From a user interface perspective, I think the design works well, so far.

@tarruda
Member
tarruda commented Apr 7, 2014

From a user interface perspective, I think the design works well, so far.

There's still some things missing:

  • Get a list of jobs
  • Get detailed information about a job, such a pid
  • Notification about when a job exits

But I think it's better to worry about those after the plugin infrastructure is implemented because there might still be some modifications to the job module.

@tarruda
Member
tarruda commented Apr 7, 2014

Rebased/squashed, if no one objects in one hour I will merge it

@justinmk justinmk commented on an outdated diff Apr 7, 2014
src/globals.h
@@ -1009,6 +1009,9 @@ EXTERN size_t (*iconv)(iconv_t cd, const char **inbuf, size_t *inbytesleft,
EXTERN char_u e_invrange[] INIT(= N_("E16: Invalid range"));
EXTERN char_u e_invcmd[] INIT(= N_("E476: Invalid command"));
EXTERN char_u e_isadir2[] INIT(= N_("E17: \"%s\" is a directory"));
+EXTERN char_u e_invjob[] INIT(= N_("E900: Invalid job id"));
+EXTERN char_u e_jobtblfull[] INIT(= N_("E901: Job table is full"));
+EXTERN char_u e_jobexe[] INIT(= N_("E902: '%s' is not an executable"));
@justinmk
justinmk Apr 7, 2014 Member

Probably should use \"%s\" to be consistent with the existing error messages.

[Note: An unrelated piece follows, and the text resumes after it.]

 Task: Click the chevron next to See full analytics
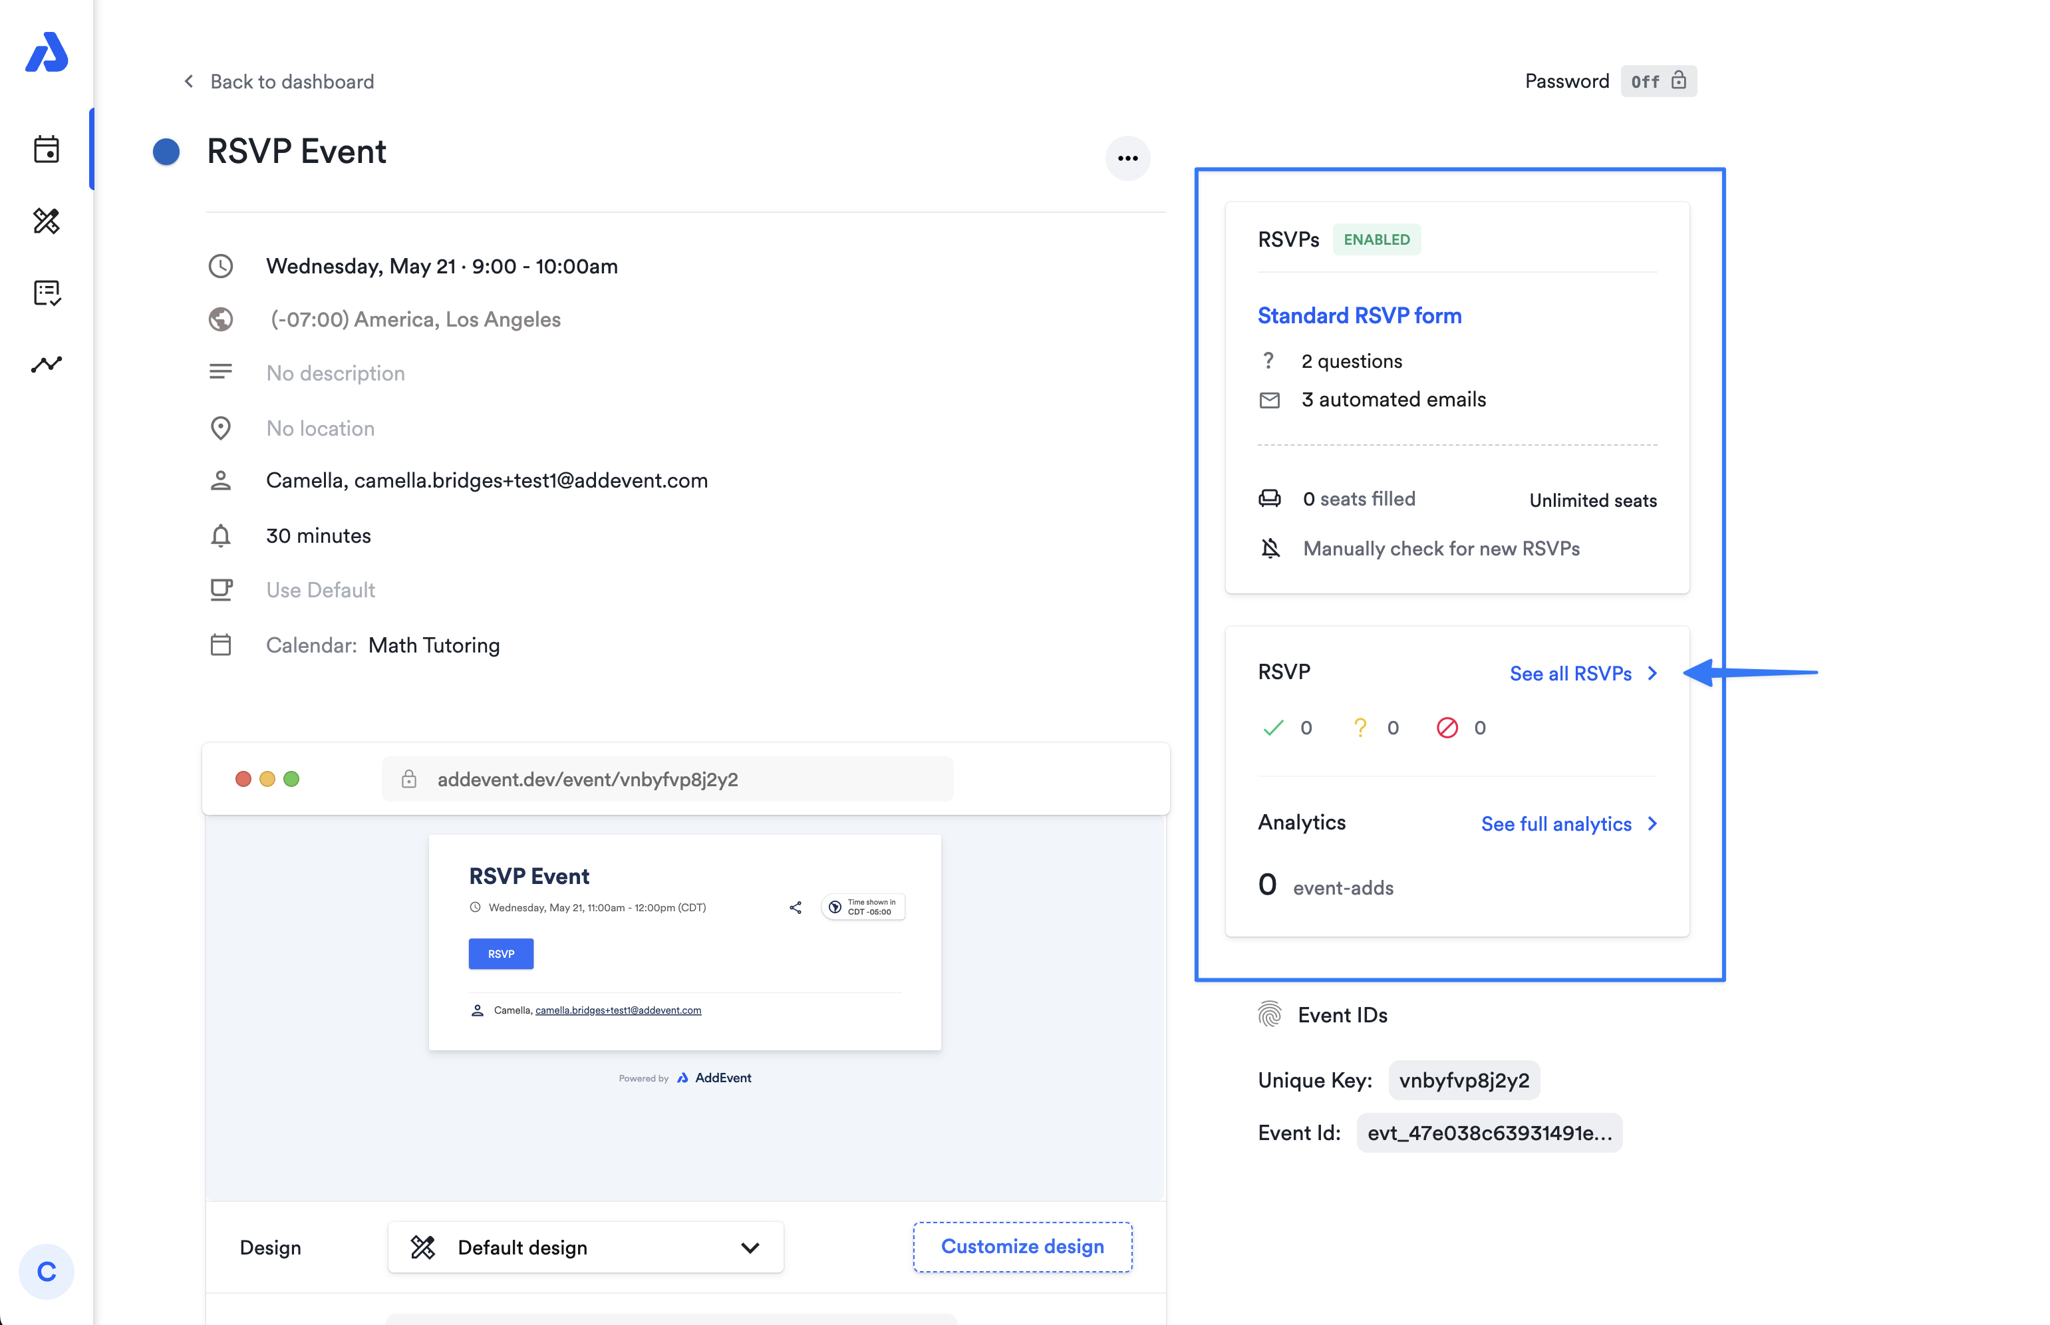(1652, 823)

@justinmk justinmk commented on an outdated diff Apr 7, 2014
+static void f_job_start(typval_T *argvars, typval_T *rettv)
+{
+ list_T *args = NULL;
+ listitem_T *arg;
+ int i, argvl, argsl;
+ char **argv = NULL;
+
+ rettv->v_type = VAR_NUMBER;
+ rettv->vval.v_number = 0;
+
+ if (check_restricted() || check_secure()) {
+ goto cleanup;
+ }
+
+ if (argvars[0].v_type != VAR_STRING ||
+ argvars[1].v_type != VAR_STRING ||
@justinmk
justinmk Apr 7, 2014 Member

style guide advises that || and && go on the left side

@justinmk justinmk commented on an outdated diff Apr 7, 2014
+
+#define EXIT_TIMEOUT 25
+#define MAX_RUNNING_JOBS 100
+#define JOB_BUFFER_SIZE 1024
+
+/// Possible lock states of the job buffer
+typedef enum {
+ kBufferLockNone = 0, ///< No data was read
+ kBufferLockStdout, ///< Data read from stdout
+ kBufferLockStderr ///< Data read from stderr
+} BufferLock;
+
+struct _Job {
+ // Job id the index in the job table plus one.
+ int id;
+ // Number of times the job will can be sent SIGTERM before a SIGKILL
@justinmk
justinmk Apr 7, 2014 Member

typo: "will can"

@oni-link oni-link and 1 other commented on an outdated diff Apr 7, 2014
+
+ uv_read_stop((uv_stream_t *)&job->proc_stdout);
+ uv_read_stop((uv_stream_t *)&job->proc_stderr);
+ job->stopped = true;
+
+ return true;
+}
+
+bool job_write(int id, char *data, uint32_t len)
+{
+ uv_buf_t uvbuf;
+ uv_write_t *req;
+ Job *job = find_job(id);
+
+ if (job == NULL || job->stopped) {
+ return false;
@oni-link
oni-link Apr 7, 2014 Contributor

Memory leak, free(data) is missing.

@justinmk justinmk commented on the diff Apr 7, 2014
src/os_unix.c
@@ -589,6 +590,7 @@ void mch_exit(int r)
{
exiting = TRUE;
+ job_teardown();
@justinmk
justinmk Apr 7, 2014 Member

is this also needed in preserve_exit() or some part of that call chain?

@tarruda
tarruda Apr 7, 2014 Member

preserve_exit calls getout which calls mch_exit

@justinmk justinmk and 1 other commented on an outdated diff Apr 7, 2014
+ if (remaining_tries--) {
+ // Since this is the first time we're checking, wait 300ms so
+ // every job has a chance to exit normally
+ os_delay(50, 0);
+ }
+ uv_process_kill(&job->proc, SIGKILL);
+ }
+ }
+}
+
+int job_start(char **argv, void *data, job_read_cb cb)
+{
+ int i;
+ Job *job;
+
+ // Search for a free flot in the table
@tarruda
tarruda Apr 7, 2014 Member

I gotta learn to use the spell checker :)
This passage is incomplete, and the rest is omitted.